DATA SHOWN =
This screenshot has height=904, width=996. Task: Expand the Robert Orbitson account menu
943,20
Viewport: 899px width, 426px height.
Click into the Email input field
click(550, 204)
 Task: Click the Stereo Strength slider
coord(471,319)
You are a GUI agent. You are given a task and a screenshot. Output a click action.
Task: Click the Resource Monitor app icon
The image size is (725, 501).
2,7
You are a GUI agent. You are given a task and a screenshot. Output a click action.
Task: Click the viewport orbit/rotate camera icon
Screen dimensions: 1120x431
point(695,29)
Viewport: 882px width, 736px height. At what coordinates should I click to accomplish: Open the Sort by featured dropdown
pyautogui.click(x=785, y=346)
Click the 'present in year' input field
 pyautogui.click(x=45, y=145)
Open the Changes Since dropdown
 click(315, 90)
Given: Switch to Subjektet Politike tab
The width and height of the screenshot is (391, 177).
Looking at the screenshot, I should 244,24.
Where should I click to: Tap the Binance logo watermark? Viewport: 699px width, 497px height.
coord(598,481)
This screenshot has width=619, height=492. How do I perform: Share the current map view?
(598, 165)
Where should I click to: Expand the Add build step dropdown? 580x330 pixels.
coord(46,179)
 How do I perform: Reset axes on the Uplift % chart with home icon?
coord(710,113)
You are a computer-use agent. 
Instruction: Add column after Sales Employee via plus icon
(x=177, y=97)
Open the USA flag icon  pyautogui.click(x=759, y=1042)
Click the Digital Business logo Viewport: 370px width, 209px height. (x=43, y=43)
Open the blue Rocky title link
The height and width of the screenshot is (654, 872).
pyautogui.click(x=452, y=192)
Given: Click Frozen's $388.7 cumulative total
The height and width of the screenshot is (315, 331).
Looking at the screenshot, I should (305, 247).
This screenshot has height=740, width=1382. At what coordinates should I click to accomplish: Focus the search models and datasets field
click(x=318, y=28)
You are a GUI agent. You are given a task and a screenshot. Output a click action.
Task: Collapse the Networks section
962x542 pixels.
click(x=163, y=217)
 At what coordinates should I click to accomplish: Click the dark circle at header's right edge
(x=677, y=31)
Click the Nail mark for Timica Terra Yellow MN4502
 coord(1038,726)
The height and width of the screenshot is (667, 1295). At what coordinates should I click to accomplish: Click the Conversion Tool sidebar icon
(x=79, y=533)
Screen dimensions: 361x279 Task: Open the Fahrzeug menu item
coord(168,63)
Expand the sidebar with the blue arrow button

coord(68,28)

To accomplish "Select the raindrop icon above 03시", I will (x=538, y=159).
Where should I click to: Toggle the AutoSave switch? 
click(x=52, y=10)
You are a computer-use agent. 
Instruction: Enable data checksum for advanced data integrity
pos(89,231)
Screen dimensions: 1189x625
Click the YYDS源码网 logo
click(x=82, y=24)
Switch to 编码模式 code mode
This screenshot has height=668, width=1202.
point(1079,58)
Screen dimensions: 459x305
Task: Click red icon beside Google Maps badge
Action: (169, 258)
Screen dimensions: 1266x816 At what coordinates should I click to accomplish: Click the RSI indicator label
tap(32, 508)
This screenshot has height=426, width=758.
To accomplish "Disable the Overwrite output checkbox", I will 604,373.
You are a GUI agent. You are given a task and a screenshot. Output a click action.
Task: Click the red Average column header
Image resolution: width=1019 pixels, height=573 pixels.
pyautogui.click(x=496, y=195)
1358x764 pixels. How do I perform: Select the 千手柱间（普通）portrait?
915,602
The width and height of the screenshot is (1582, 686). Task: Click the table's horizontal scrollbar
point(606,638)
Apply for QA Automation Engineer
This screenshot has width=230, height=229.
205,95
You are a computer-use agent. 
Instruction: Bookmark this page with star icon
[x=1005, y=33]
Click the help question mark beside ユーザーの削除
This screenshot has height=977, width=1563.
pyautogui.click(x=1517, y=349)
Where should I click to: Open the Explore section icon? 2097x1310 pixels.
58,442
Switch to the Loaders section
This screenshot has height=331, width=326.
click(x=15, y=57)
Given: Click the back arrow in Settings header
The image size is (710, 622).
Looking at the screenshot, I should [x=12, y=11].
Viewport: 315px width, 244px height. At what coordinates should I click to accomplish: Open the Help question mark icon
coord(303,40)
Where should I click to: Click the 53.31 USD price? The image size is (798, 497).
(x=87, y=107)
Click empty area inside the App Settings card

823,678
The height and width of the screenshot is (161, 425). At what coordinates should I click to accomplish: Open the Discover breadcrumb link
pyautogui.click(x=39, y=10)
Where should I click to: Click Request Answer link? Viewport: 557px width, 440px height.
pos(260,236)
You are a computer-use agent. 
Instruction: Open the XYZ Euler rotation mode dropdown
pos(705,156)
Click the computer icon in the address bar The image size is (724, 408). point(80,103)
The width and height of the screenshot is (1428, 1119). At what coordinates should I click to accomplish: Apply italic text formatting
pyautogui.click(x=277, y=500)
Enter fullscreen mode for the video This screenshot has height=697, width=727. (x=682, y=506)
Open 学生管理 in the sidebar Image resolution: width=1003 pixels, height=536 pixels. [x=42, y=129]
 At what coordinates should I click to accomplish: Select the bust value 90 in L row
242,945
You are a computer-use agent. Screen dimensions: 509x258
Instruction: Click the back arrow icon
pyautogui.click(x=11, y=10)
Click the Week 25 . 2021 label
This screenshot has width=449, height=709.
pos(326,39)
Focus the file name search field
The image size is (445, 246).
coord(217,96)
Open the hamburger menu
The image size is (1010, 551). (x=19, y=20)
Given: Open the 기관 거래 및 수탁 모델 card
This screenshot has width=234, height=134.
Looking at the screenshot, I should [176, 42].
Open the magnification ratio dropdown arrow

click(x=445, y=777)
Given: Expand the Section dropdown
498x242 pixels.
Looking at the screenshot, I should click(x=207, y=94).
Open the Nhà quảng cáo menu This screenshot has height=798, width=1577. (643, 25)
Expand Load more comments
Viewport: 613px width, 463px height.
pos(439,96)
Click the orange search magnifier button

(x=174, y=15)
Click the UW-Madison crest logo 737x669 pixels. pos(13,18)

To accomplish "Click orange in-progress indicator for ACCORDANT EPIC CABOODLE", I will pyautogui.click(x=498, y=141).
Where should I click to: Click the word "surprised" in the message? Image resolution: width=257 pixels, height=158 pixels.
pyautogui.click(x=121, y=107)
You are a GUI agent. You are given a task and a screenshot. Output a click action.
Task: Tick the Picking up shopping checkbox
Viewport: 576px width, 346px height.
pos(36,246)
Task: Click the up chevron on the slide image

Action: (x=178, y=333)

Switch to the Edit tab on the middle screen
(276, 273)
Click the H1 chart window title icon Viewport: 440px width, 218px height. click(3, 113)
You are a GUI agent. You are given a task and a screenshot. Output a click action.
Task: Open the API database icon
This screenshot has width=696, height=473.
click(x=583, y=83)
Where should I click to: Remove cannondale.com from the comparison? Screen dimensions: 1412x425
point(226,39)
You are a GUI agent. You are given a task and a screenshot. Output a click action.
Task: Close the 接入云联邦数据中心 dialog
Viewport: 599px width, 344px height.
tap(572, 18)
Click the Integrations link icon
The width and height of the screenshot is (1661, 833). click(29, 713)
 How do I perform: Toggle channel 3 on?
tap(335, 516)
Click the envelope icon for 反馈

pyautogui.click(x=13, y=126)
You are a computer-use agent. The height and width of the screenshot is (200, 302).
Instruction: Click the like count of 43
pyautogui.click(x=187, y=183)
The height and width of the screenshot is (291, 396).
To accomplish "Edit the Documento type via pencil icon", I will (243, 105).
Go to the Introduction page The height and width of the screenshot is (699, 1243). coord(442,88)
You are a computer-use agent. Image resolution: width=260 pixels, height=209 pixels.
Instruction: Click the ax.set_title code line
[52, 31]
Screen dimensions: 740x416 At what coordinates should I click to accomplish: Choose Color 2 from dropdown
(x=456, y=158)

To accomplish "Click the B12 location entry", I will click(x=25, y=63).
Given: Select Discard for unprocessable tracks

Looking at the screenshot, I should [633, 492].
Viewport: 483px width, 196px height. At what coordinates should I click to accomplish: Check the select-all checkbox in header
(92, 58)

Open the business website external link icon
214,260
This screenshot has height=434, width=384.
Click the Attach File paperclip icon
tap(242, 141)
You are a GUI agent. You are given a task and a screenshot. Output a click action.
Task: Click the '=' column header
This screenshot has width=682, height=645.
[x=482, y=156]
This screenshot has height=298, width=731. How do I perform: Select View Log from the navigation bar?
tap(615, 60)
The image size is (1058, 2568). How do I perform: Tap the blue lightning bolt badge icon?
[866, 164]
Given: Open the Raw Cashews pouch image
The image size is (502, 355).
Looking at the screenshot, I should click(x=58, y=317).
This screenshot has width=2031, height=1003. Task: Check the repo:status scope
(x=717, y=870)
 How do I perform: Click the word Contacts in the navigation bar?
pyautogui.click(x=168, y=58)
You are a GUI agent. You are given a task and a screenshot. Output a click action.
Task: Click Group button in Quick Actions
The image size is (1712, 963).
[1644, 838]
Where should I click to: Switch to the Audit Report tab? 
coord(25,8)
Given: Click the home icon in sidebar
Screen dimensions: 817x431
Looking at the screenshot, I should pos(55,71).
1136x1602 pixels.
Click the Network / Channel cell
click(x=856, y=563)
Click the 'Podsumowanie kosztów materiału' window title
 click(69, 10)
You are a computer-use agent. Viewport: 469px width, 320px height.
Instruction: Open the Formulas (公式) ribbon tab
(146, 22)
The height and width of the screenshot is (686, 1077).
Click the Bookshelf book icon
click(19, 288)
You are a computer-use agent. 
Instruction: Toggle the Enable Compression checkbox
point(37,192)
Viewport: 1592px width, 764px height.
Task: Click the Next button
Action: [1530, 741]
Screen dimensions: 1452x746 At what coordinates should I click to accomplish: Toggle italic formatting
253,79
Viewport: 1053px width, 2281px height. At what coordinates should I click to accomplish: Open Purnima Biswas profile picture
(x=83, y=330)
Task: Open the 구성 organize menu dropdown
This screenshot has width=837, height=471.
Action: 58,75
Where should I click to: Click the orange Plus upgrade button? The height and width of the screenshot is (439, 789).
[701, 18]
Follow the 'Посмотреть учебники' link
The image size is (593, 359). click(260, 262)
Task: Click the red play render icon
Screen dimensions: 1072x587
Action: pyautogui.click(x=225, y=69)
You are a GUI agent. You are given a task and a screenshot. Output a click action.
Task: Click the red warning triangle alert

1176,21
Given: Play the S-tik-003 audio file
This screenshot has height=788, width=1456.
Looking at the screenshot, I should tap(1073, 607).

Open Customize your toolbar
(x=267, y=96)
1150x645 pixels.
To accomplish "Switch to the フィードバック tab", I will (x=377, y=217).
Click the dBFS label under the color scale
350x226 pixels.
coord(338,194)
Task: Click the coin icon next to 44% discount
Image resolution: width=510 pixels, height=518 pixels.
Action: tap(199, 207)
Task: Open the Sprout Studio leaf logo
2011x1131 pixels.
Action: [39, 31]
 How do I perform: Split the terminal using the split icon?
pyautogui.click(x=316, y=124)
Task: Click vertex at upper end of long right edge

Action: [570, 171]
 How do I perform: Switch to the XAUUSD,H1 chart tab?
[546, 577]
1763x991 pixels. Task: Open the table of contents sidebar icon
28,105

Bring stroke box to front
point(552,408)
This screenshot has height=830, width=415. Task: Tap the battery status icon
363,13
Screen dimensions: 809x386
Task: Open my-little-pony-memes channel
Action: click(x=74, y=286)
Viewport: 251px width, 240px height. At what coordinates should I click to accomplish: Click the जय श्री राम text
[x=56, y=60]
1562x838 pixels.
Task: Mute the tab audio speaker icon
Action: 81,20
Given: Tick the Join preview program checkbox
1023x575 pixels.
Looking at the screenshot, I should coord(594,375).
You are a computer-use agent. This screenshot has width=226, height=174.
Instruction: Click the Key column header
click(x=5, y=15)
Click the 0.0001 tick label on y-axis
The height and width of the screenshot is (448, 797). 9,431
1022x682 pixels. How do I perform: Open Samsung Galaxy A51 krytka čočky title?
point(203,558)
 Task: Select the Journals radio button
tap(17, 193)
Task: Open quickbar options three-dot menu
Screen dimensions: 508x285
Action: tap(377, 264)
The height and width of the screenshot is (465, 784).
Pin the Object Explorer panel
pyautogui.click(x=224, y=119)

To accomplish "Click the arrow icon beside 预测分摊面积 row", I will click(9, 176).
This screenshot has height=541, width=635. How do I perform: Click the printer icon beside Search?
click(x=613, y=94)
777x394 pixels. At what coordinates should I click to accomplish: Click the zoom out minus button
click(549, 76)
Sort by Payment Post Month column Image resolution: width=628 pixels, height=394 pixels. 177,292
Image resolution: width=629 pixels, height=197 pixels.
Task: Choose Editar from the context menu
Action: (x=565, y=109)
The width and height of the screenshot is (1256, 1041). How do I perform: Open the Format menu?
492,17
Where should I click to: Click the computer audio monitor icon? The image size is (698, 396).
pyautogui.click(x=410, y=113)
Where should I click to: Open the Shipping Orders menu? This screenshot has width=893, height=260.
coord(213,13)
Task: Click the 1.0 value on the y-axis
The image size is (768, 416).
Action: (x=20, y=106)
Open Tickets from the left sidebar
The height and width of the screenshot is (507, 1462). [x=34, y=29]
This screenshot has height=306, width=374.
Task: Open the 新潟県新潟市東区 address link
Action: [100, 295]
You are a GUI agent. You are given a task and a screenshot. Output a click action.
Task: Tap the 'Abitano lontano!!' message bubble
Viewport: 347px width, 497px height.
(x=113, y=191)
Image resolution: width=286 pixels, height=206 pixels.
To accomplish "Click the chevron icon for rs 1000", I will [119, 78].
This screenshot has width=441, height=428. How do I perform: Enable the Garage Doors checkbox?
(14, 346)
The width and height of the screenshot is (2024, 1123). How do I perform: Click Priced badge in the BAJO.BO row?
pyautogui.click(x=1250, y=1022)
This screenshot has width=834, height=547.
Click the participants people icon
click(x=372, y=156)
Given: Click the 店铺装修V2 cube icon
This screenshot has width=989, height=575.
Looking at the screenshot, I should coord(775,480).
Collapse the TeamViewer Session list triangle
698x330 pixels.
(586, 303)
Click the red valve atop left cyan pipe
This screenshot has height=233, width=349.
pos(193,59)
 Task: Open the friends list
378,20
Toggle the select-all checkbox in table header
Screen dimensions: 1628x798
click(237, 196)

REQUIREMENT = Convert the lines of the listing between the lines containing "Screen dimensions: 740x416" and "(x=717, y=870)", inclusive, into a Markdown table with columns No. and Line, numbering each row and skipping blank lines.

THE OUTPUT =
| No. | Line |
|---|---|
| 1 | Screen dimensions: 740x416 At what coordinates should I click to accomplish: Choose Color 2 from dropdown |
| 2 | (x=456, y=158) |
| 3 | To accomplish "Click the B12 location entry", I will click(x=25, y=63). |
| 4 | Given: Select Discard for unprocessable tracks |
| 5 | Looking at the screenshot, I should [633, 492]. |
| 6 | Viewport: 483px width, 196px height. At what coordinates should I click to accomplish: Check the select-all checkbox in header |
| 7 | (92, 58) |
| 8 | Open the business website external link icon |
| 9 | 214,260 |
| 10 | This screenshot has height=434, width=384. |
| 11 | Click the Attach File paperclip icon |
| 12 | tap(242, 141) |
| 13 | You are a GUI agent. You are given a task and a screenshot. Output a click action. |
| 14 | Task: Click the '=' column header |
| 15 | This screenshot has width=682, height=645. |
| 16 | [x=482, y=156] |
| 17 | This screenshot has height=298, width=731. How do I perform: Select View Log from the navigation bar? |
| 18 | tap(615, 60) |
| 19 | The image size is (1058, 2568). How do I perform: Tap the blue lightning bolt badge icon? |
| 20 | [866, 164] |
| 21 | Given: Open the Raw Cashews pouch image |
| 22 | The image size is (502, 355). |
| 23 | Looking at the screenshot, I should click(x=58, y=317). |
| 24 | This screenshot has width=2031, height=1003. Task: Check the repo:status scope |
| 25 | (x=717, y=870) |